Divorce impacts your life in many ways, but one of the most noticeable ways you’ll be impacted is when it comes to asset and property division. If you hold commercial property, even if it is solely in your name, it will be factored into a division of assets, and even if you end up keeping the property, the divorce could cause issues for your title insurance policy. With that in mind, we want to take a closer look at how your title insurance policy could be affected by your divorce.
Divorce And Title Insurance Responsibilities
As we’ve talked about at great lengths on our blog, title insurance is a form of protection in the event that someone makes a title claim on your property. Perhaps a long-lost heir comes out of the woodwork, or incomplete documentation eventually reveals that there was an outstanding tax lien on the property. These past issues could become your problem if you don’t have title insurance.
Title insurance comes in two different forms - an owner’s title policy and a lender’s title policy. An owner’s title policy protects you, the owner, for as long as you own the property, whereas a lender’s insurance policy protects your mortgage lender in the event of a valid claim. Most lenders require that a property buyer purchases a lender’s title insurance policy in order to be granted a loan. In other words, a lender’s policy is usually required, whereas an owner’s policy is highly recommended for the buyer, but not required. Unlike health insurance or automobile insurance that require multiple payments each year, these title policies can be secured for a one-time payment, making them a savvy financial choice.
So how does divorce impact your title insurance policy? Let’s start by looking at your owner’s policy. If the commercial property is in your name, and you’ll be keeping the property following the divorce, not much will change. You will be able to keep that policy in place since the property is not changing hands, and you can talk with your title insurance provider to have them remove your ex as a named beneficiary on the policy if that is agreed upon during the divorce.

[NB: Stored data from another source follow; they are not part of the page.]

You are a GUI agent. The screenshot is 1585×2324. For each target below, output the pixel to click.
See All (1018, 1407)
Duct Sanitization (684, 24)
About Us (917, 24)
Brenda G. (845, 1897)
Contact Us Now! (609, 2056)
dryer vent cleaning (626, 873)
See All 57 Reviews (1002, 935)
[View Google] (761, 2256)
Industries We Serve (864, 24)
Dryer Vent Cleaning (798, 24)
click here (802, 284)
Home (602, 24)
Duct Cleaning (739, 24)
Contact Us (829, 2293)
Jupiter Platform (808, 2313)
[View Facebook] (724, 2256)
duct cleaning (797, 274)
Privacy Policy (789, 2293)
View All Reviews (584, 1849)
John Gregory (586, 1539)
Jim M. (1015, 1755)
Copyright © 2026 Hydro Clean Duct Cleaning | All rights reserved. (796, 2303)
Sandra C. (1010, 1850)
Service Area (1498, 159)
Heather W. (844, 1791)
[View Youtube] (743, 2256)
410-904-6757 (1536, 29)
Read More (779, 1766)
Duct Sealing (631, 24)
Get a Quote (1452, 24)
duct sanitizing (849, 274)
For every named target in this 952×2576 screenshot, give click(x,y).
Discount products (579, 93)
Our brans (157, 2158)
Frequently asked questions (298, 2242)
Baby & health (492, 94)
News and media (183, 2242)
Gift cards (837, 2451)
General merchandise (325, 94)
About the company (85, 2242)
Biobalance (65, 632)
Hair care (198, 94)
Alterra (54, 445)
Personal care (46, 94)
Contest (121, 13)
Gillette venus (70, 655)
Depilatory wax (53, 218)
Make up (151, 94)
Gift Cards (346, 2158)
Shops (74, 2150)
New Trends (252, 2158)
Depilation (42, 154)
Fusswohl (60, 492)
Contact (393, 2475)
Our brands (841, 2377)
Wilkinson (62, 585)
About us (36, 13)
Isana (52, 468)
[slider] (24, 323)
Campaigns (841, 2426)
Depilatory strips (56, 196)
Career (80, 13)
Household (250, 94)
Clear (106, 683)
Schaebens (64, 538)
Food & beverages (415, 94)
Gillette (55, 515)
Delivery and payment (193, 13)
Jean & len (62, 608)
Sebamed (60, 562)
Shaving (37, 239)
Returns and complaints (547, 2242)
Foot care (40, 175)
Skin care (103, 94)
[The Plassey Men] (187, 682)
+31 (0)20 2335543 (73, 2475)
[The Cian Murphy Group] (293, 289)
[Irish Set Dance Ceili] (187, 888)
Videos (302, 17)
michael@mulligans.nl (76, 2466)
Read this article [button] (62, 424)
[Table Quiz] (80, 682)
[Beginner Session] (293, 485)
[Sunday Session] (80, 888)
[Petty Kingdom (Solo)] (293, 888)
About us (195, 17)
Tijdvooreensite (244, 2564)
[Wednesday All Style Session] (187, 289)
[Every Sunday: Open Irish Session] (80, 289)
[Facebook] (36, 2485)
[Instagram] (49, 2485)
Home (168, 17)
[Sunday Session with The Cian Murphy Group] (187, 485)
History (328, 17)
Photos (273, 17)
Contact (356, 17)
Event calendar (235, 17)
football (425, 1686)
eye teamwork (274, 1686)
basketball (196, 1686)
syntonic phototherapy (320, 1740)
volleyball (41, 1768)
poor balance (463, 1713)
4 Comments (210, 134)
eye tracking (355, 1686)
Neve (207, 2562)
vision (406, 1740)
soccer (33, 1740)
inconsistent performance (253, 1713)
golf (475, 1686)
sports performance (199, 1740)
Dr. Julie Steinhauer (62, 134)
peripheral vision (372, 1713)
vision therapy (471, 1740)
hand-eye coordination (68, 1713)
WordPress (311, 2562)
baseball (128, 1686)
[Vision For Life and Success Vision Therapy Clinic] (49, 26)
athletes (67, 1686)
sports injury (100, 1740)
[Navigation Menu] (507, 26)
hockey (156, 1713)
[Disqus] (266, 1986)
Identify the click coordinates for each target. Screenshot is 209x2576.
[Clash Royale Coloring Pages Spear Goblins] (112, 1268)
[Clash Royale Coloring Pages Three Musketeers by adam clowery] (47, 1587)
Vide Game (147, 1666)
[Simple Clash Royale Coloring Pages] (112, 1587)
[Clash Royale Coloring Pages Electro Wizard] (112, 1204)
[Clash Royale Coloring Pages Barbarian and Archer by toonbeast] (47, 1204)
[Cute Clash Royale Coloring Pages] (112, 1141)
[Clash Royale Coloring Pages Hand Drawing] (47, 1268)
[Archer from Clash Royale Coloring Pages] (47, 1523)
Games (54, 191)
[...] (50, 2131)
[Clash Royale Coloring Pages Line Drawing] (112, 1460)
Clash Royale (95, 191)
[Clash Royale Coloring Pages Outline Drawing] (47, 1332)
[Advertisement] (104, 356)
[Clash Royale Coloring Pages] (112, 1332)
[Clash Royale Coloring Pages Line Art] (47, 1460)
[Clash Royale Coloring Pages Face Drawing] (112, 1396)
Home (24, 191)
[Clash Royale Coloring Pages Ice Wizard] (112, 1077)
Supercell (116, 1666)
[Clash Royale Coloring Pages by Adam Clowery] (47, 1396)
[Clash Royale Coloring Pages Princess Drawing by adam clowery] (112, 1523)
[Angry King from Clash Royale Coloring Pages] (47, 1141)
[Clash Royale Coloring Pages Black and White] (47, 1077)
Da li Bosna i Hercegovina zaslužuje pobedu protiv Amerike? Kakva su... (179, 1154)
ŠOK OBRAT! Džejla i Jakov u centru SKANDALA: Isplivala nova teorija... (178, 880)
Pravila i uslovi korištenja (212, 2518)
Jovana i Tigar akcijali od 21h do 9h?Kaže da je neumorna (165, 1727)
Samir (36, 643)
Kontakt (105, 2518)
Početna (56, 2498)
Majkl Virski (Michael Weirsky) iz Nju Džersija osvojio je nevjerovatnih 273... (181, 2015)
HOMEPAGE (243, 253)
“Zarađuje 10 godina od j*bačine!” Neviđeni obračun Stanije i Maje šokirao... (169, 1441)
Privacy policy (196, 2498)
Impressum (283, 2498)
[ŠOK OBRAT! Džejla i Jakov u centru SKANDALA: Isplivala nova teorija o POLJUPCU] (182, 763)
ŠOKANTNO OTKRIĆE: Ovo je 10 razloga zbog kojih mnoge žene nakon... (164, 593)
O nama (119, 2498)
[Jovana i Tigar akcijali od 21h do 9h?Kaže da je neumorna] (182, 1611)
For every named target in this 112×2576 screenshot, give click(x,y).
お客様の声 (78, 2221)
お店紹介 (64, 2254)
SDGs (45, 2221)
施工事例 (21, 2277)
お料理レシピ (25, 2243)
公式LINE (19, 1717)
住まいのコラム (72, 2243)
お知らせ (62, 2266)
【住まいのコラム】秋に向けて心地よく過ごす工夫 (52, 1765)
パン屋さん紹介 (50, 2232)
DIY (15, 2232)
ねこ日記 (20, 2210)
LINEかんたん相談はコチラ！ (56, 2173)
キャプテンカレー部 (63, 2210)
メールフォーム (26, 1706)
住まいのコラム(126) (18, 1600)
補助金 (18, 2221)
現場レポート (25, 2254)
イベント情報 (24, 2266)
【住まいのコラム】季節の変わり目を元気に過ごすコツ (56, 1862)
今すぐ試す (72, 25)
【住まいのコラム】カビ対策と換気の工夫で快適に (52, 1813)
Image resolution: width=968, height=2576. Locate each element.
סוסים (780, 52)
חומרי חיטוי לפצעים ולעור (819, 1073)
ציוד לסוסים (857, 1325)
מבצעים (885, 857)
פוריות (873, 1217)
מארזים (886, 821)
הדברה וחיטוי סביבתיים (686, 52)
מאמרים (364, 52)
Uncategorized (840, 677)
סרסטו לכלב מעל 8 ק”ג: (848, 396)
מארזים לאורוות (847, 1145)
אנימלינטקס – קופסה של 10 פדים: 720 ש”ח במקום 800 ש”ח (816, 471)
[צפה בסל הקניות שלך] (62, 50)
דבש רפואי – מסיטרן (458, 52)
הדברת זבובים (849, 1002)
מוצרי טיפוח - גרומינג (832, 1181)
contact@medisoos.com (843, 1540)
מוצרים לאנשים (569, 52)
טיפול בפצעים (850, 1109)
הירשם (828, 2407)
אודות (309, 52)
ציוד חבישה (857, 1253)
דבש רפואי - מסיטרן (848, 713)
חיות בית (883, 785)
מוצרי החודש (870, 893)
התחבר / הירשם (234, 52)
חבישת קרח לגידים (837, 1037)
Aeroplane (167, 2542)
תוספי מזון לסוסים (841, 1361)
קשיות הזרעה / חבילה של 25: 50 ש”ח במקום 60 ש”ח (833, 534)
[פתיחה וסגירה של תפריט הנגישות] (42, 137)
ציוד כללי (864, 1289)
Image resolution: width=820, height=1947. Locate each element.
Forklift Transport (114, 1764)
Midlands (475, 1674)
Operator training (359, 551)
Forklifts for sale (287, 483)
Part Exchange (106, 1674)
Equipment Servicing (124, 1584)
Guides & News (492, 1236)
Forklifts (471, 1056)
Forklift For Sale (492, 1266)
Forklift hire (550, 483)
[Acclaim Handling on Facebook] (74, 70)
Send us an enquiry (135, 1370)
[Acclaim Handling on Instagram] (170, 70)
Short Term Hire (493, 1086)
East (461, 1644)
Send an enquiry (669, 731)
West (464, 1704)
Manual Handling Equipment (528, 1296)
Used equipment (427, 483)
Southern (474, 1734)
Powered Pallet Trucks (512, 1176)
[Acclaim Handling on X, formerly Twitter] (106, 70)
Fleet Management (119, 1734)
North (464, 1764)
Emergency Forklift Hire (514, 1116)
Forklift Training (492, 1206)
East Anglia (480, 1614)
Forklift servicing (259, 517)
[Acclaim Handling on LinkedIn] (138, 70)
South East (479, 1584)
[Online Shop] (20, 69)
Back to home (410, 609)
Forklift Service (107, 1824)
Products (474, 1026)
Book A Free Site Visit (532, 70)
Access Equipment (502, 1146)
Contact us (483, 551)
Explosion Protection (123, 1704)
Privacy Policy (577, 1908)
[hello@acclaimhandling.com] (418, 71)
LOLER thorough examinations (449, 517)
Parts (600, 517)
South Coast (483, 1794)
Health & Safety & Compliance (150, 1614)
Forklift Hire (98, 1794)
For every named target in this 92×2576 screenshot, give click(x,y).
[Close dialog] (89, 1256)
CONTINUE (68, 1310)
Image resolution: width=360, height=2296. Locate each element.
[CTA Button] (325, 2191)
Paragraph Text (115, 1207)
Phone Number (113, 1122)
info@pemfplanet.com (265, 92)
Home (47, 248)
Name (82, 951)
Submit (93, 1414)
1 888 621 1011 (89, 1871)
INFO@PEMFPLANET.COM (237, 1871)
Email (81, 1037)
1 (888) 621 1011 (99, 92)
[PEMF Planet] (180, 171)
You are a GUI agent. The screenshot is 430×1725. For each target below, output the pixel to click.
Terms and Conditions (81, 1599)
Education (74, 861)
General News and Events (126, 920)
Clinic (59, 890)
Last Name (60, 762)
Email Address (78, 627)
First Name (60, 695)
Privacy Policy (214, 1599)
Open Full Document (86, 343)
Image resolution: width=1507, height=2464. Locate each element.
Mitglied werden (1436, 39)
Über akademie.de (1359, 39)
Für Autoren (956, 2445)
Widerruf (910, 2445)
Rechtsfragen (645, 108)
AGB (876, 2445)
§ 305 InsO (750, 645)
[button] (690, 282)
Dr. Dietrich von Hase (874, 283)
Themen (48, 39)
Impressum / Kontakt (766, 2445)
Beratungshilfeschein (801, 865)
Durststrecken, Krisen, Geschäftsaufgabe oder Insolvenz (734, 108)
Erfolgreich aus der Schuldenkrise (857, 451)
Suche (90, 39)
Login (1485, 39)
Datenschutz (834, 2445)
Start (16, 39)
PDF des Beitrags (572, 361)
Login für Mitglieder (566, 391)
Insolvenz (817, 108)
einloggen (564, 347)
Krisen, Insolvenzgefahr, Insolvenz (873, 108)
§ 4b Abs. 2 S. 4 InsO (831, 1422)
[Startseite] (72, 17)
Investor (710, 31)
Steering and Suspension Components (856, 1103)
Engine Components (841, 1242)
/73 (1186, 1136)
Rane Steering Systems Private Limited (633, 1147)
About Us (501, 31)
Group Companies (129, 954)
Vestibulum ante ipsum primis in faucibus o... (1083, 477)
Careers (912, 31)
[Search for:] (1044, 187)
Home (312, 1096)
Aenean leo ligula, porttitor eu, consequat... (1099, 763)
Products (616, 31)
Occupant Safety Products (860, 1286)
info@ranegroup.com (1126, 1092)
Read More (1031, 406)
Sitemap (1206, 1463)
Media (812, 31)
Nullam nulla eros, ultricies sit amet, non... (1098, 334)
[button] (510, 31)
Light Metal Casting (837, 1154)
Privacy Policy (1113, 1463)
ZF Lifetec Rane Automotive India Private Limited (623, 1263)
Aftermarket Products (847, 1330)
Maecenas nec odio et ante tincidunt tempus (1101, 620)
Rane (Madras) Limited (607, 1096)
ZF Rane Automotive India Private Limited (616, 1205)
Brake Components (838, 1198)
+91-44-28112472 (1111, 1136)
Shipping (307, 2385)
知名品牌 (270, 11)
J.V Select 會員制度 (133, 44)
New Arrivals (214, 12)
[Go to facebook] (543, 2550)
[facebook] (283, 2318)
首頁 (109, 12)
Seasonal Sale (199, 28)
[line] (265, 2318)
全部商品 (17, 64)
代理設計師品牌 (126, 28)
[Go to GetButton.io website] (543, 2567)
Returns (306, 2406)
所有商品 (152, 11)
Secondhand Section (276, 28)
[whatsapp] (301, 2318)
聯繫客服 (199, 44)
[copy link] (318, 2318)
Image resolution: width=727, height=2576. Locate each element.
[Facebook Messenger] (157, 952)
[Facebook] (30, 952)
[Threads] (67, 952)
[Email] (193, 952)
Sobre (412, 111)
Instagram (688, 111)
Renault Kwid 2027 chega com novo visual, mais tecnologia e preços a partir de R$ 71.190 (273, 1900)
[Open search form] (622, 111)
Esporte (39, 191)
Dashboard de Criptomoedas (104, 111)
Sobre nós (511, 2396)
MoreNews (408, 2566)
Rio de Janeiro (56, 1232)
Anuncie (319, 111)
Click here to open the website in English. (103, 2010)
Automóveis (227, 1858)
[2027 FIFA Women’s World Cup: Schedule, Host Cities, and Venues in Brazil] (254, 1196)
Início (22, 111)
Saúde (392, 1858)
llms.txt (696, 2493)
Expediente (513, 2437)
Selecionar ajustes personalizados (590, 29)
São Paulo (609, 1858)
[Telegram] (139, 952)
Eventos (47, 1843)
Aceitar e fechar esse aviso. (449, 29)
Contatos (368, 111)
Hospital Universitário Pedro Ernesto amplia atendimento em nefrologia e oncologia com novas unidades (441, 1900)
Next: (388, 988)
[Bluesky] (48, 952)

However, the same doesn’t typically hold true when it comes to your lender’s title insurance policy. While owner’s title insurance protects you for as long as you own the property, lender’s title insurance provides coverage for as long as you hold the original mortgage. That means a married couple who is refinancing their loan or a divorced couple who is refinancing in order to remove one party from the mortgage obligation will run into the same issue. Refinancing closes out your original loan and another loan is originated, meaning you’ll need to secure another lender’s title insurance policy specific to that mortgage.